■ Assigned task ■
Search the entries below for "Instruction: Open swap settings sliders icon". Give that line and all the lines after it again, exactly, through the last, without pictures.
### Given data ###
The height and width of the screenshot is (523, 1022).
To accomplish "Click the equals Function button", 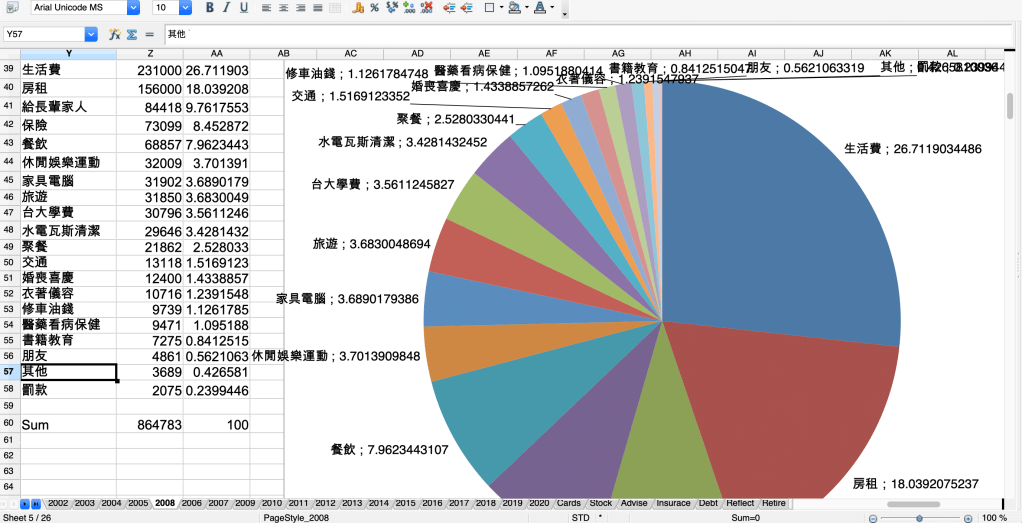I will pos(148,34).
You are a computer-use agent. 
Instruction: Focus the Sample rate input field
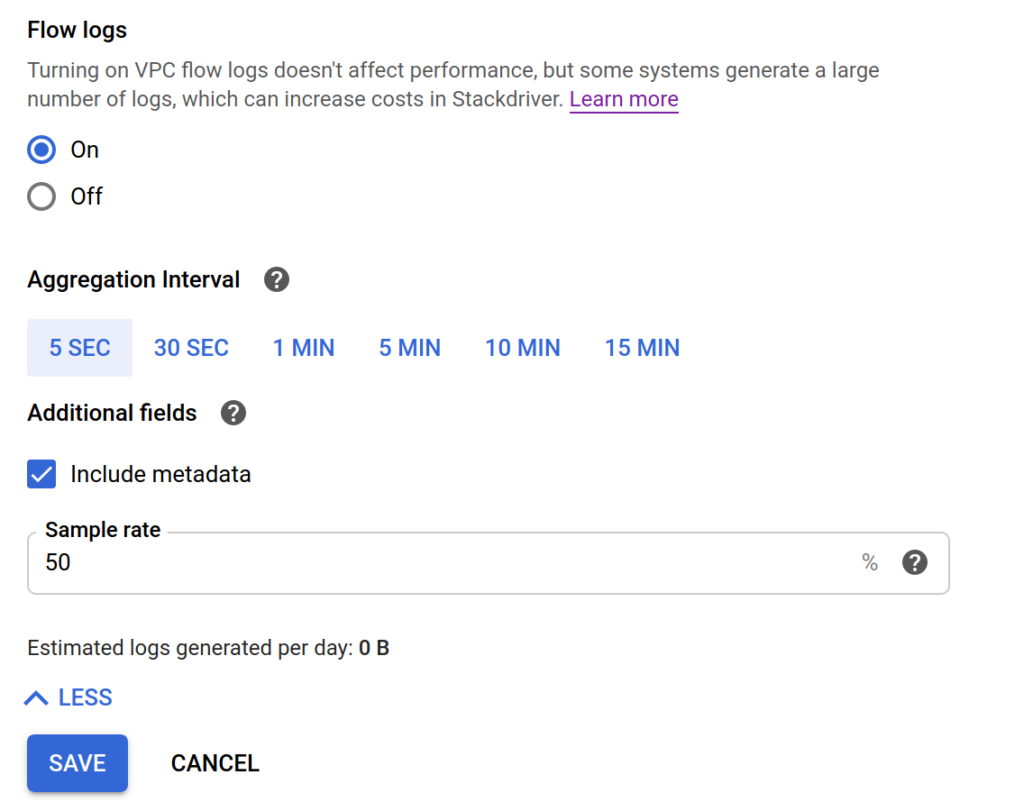pyautogui.click(x=488, y=563)
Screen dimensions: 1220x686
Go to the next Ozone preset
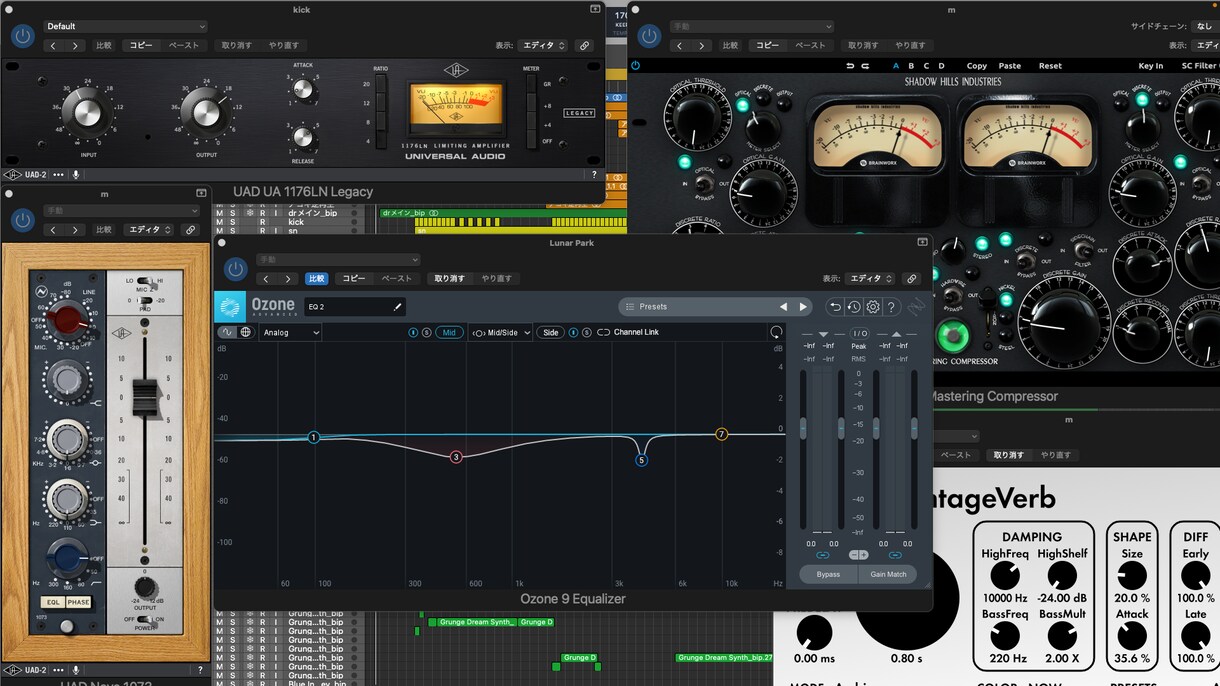(803, 307)
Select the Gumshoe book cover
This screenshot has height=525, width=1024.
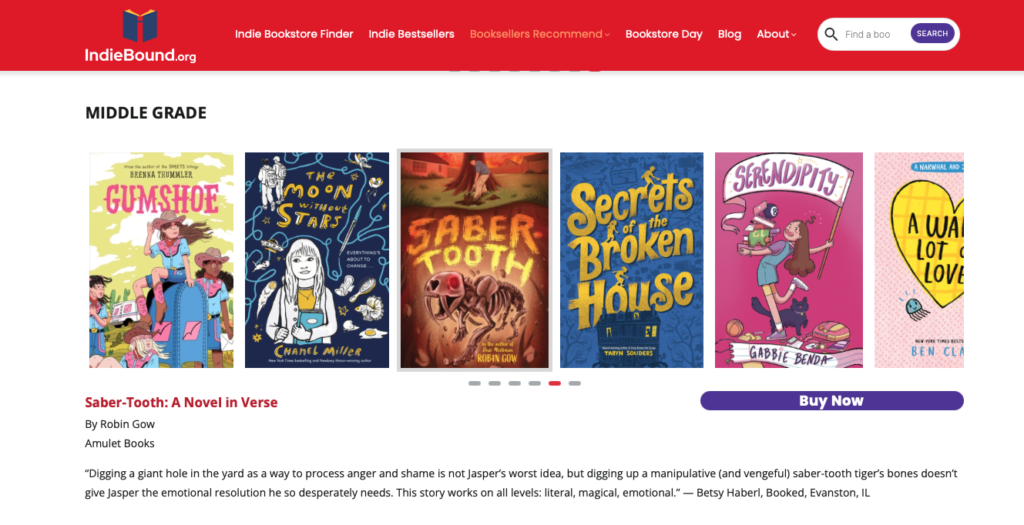161,260

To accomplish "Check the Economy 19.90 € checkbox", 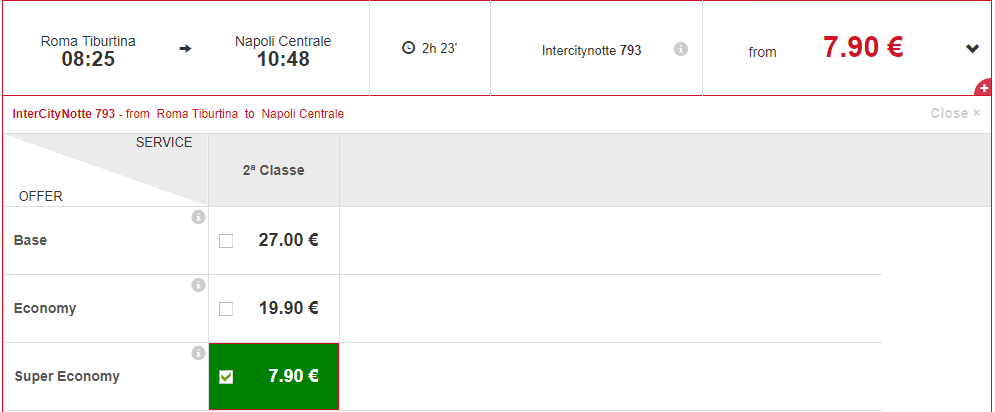I will point(226,309).
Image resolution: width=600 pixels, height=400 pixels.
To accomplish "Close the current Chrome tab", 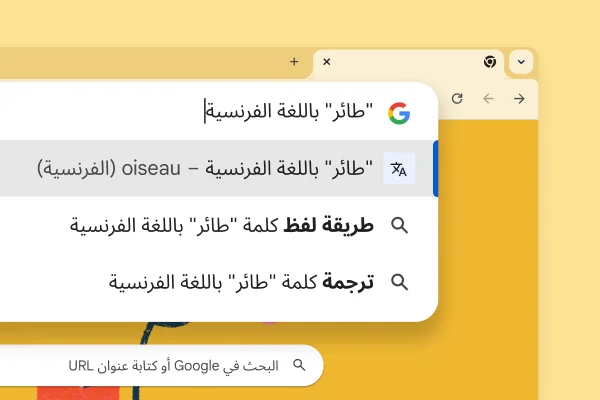I will (x=326, y=62).
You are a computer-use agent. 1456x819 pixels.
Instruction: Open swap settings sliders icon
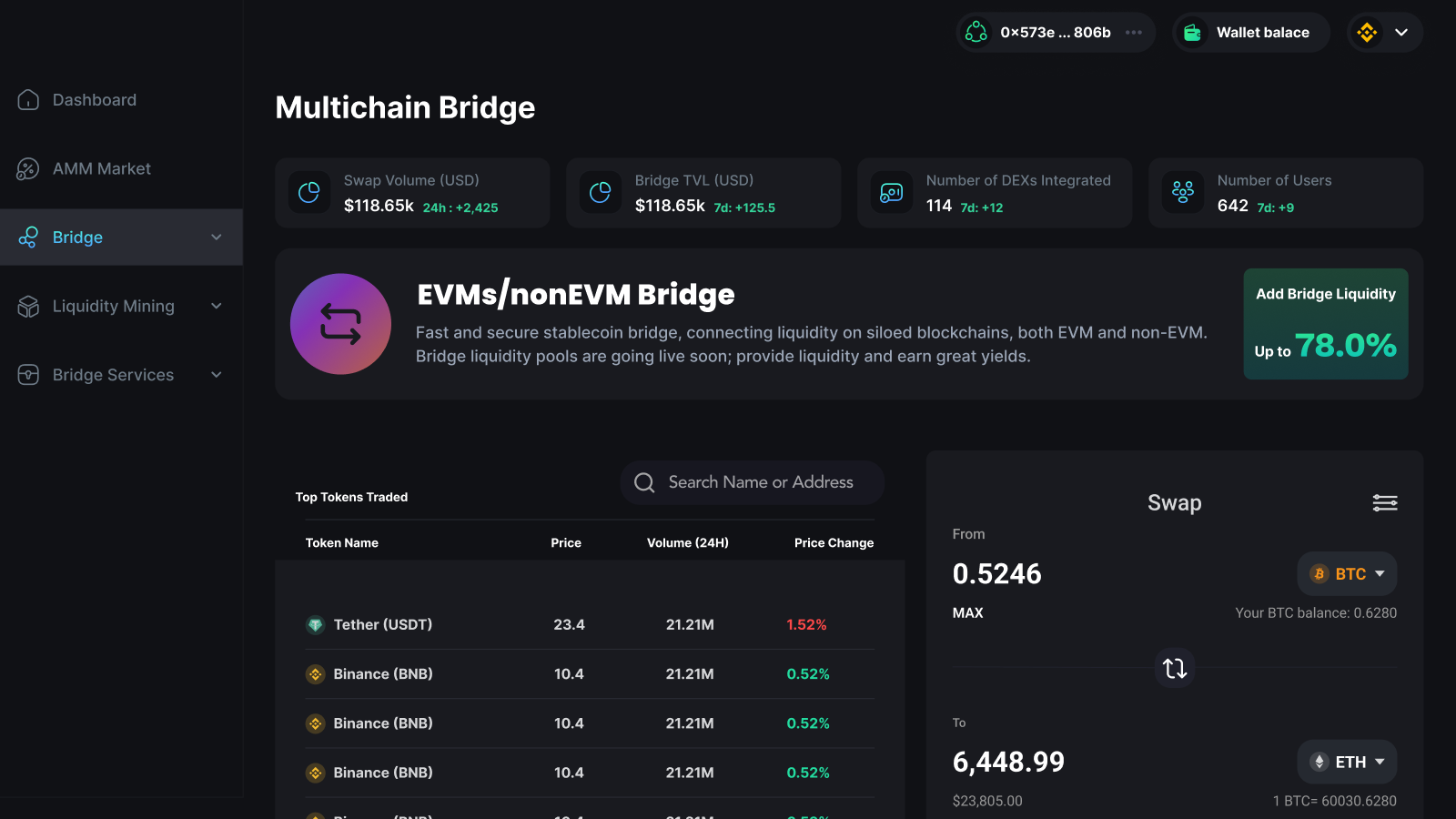coord(1385,503)
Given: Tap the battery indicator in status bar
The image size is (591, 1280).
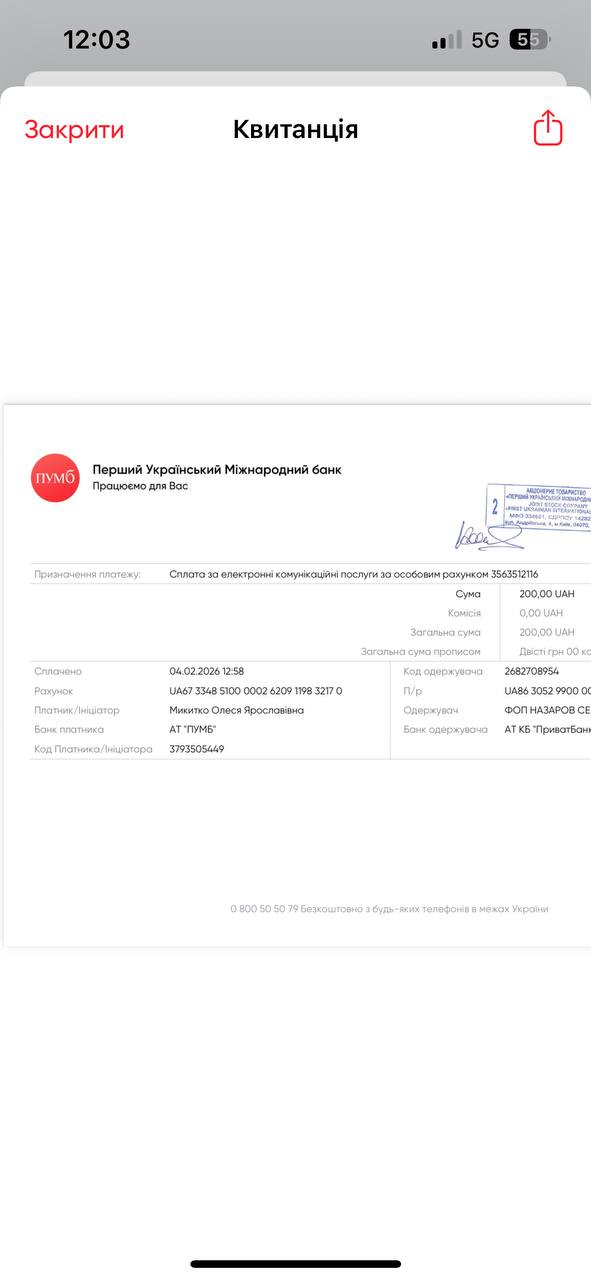Looking at the screenshot, I should [530, 40].
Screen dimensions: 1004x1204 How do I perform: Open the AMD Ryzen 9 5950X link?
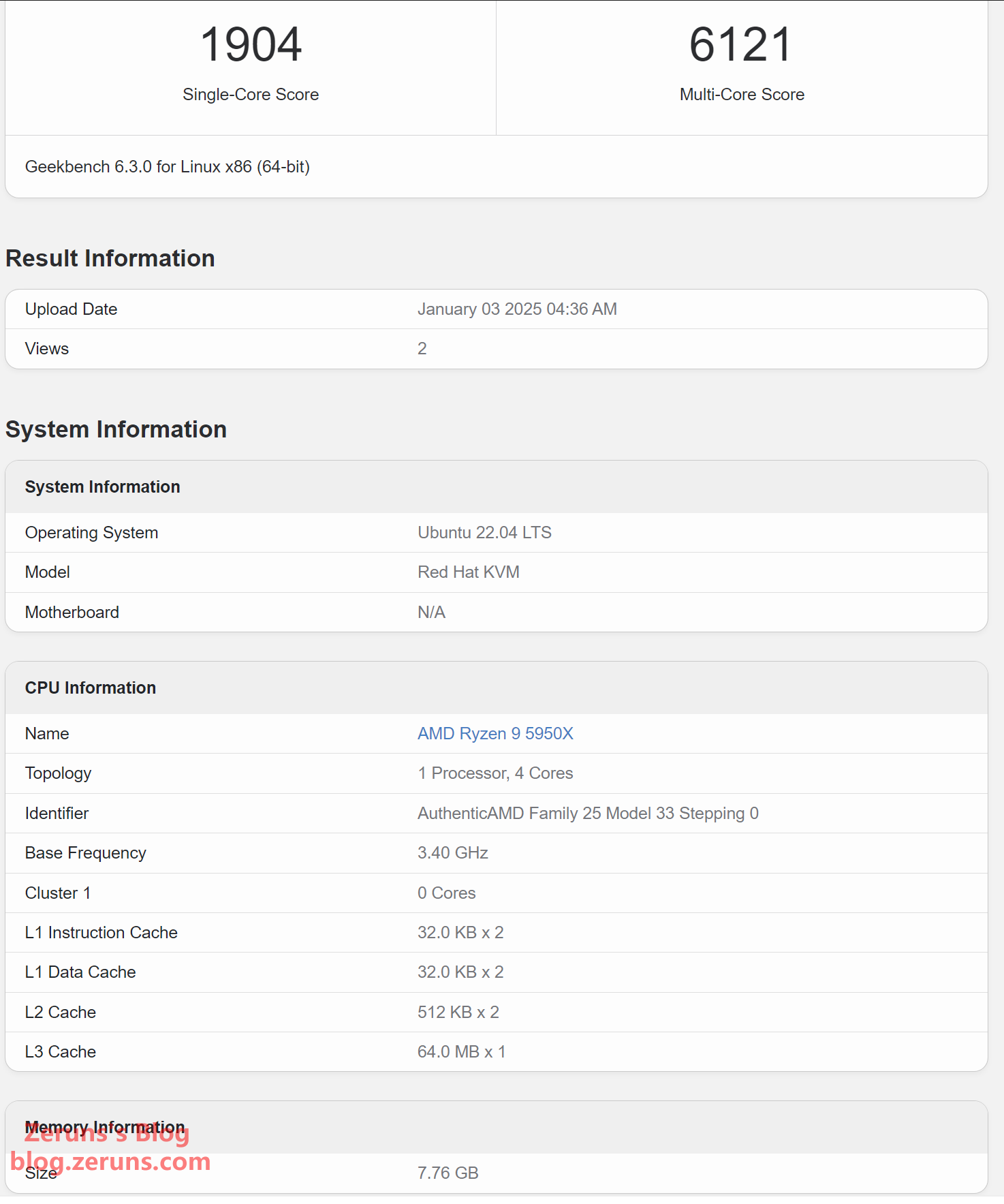point(495,733)
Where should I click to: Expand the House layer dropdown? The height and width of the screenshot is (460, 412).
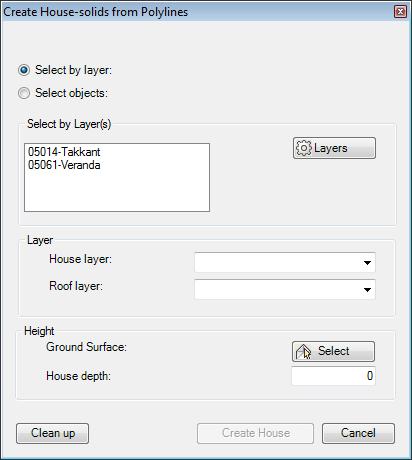tap(285, 263)
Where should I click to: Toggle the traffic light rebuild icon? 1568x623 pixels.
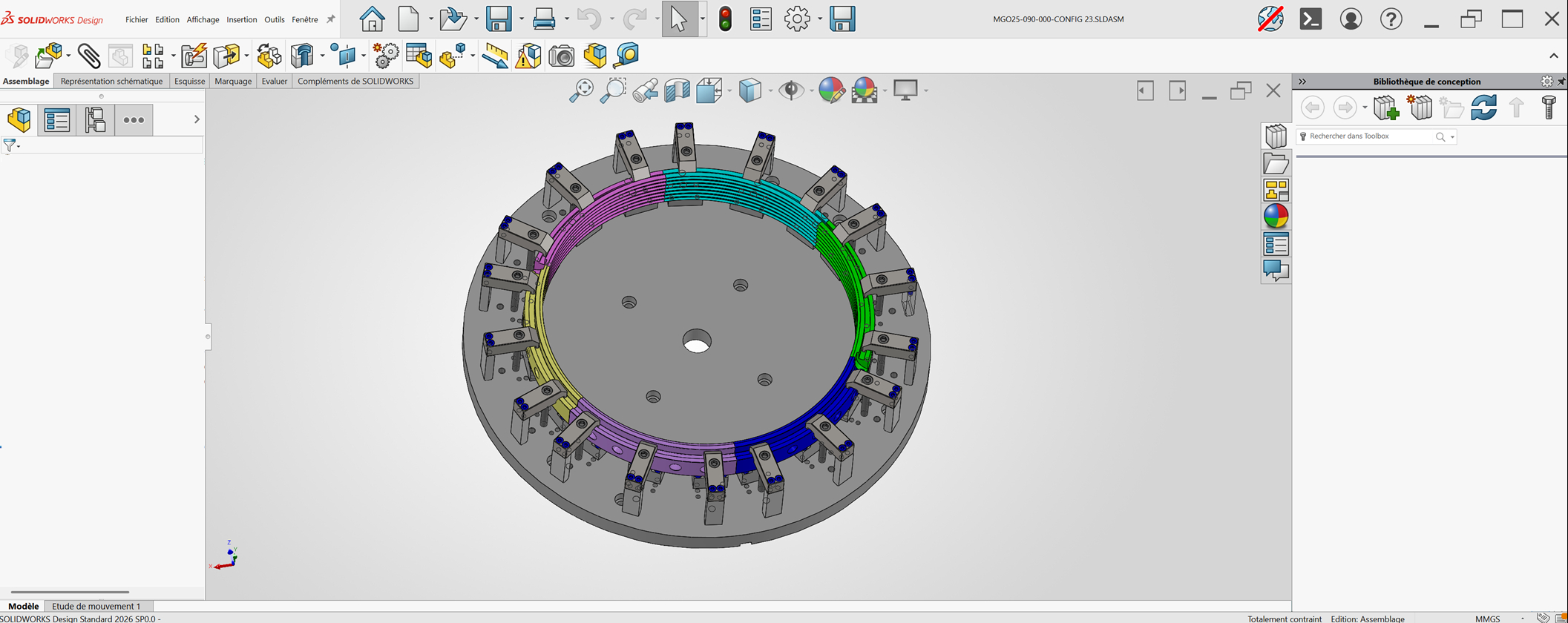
###
■ Answer to this problem ■
Instruction: Open swap settings sliders icon
coord(1385,503)
Given: Tap the battery indicator in status bar
The image size is (591, 1280).
Looking at the screenshot, I should [530, 40].
Screen dimensions: 1004x1204 How do I perform: Open the AMD Ryzen 9 5950X link?
point(495,733)
Where should I click to: Expand the House layer dropdown? The height and width of the screenshot is (460, 412).
tap(285, 263)
Where should I click to: Toggle the traffic light rebuild icon? 1568x623 pixels.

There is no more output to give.